● DIRECTIVES
**1.** Name every web browser mentioned in the passage on online marketing in Africa.
**2.** From the passage on online marketing in Africa, reproduce word for word the part from "Given these challenges, it" up to and including "continent’s specific realities.".
──────── TEXT EXCERPT ────────
One key challenge online marketers in Africa must navigate involves the growing focus on data privacy among internet users, businesses and regulators, as initiatives by both policymakers and prominent tech companies keep making it harder for businesses to reach and consistently interact with their audiences online. For instance, the EU’s General Data Protection Regulation (among other initiatives) has created new rules protecting internet users’ data rights, and Google has announced the eradication of third party cookies — which gather information about a user’s browsing history and online activities — from Chrome by 2024. With other prominent web browsers, like Apple’s Safari and Mozilla’s Firefox, also progressively discontinuing their support for third-party cookies, businesses worldwide will need to discover new methods for monitoring user activities and delivering tailored communication. African businesses will also be impacted by these shifts, as the impending cookie-less world is expected to disrupt digital marketing channels, making it even more difficult for companies to acquire customers and drive revenue online. 

Given these challenges, it is clear that typical strategies or enterprise solutions for customer engagement will not work — or to put it more conservatively, will soon cease to work — in Africa. To initiate an elaborate customer engagement strategy, it’s necessary for businesses to use widely adopted channels such as USSD and SMS (which facilitate communication without requiring an app or internet connection), and to leverage indigenous methods and enterprise solutions that address the continent’s specific realities. 

Terragon has spent almost a decade building technology capabilities that allow businesses to merge their customers’ online and offline data, digital footprints and activities, in order to gain a better understanding of each customer, their preferences and their propensity for product uptake. This gives businesses the ability to deliver more relevant messaging to their customers, thereby enabling better efficiencies and ROI on marketing spend.
──────── DATA EXTRACT ────────
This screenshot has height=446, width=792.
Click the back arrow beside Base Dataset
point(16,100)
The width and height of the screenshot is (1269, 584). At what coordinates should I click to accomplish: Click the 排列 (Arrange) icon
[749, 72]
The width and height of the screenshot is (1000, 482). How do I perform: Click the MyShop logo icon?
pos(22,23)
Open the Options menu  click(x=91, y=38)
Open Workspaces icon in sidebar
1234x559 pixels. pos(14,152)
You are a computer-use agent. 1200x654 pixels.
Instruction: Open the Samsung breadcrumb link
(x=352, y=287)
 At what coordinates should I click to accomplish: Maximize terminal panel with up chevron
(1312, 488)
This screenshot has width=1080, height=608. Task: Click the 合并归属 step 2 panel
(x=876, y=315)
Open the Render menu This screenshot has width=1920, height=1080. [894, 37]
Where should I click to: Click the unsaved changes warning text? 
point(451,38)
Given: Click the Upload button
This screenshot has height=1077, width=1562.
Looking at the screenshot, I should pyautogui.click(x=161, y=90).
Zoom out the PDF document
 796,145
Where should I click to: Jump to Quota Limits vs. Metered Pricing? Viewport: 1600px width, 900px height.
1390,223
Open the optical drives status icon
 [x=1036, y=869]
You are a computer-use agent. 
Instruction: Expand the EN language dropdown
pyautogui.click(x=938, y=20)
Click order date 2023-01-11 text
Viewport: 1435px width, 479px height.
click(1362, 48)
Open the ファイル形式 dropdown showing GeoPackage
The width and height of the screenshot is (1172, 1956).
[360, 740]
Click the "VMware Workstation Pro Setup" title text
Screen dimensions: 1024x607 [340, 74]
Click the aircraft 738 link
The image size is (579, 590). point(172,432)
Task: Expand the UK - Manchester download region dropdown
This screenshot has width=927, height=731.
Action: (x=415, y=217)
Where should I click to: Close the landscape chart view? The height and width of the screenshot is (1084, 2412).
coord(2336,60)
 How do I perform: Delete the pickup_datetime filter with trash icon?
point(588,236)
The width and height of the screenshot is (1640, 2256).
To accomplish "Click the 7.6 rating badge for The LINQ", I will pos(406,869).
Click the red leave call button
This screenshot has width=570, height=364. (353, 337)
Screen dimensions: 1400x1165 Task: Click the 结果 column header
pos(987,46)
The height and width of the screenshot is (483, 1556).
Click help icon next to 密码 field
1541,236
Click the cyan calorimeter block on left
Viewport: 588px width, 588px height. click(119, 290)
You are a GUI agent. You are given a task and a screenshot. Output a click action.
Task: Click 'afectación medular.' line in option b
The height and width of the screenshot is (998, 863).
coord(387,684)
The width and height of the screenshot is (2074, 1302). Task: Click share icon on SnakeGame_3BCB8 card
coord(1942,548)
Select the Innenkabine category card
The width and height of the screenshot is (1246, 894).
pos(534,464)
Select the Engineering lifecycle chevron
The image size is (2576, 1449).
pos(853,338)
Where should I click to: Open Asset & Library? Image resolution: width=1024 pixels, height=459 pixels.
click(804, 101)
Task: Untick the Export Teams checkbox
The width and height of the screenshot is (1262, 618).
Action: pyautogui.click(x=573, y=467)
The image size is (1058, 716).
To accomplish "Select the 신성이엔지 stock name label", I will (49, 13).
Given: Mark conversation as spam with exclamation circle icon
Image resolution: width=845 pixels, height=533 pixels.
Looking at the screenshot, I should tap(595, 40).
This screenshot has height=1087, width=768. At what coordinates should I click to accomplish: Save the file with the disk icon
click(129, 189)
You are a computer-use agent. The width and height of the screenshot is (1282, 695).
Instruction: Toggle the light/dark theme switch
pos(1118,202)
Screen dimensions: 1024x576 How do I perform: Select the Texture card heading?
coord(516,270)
────────
● EXPECTED ANSWERS
**1.** Chrome, Safari, Firefox

**2.**
Given these challenges, it is clear that typical strategies or enterprise solutions for customer engagement will not work — or to put it more conservatively, will soon cease to work — in Africa. To initiate an elaborate customer engagement strategy, it’s necessary for businesses to use widely adopted channels such as USSD and SMS (which facilitate communication without requiring an app or internet connection), and to leverage indigenous methods and enterprise solutions that address the continent’s specific realities.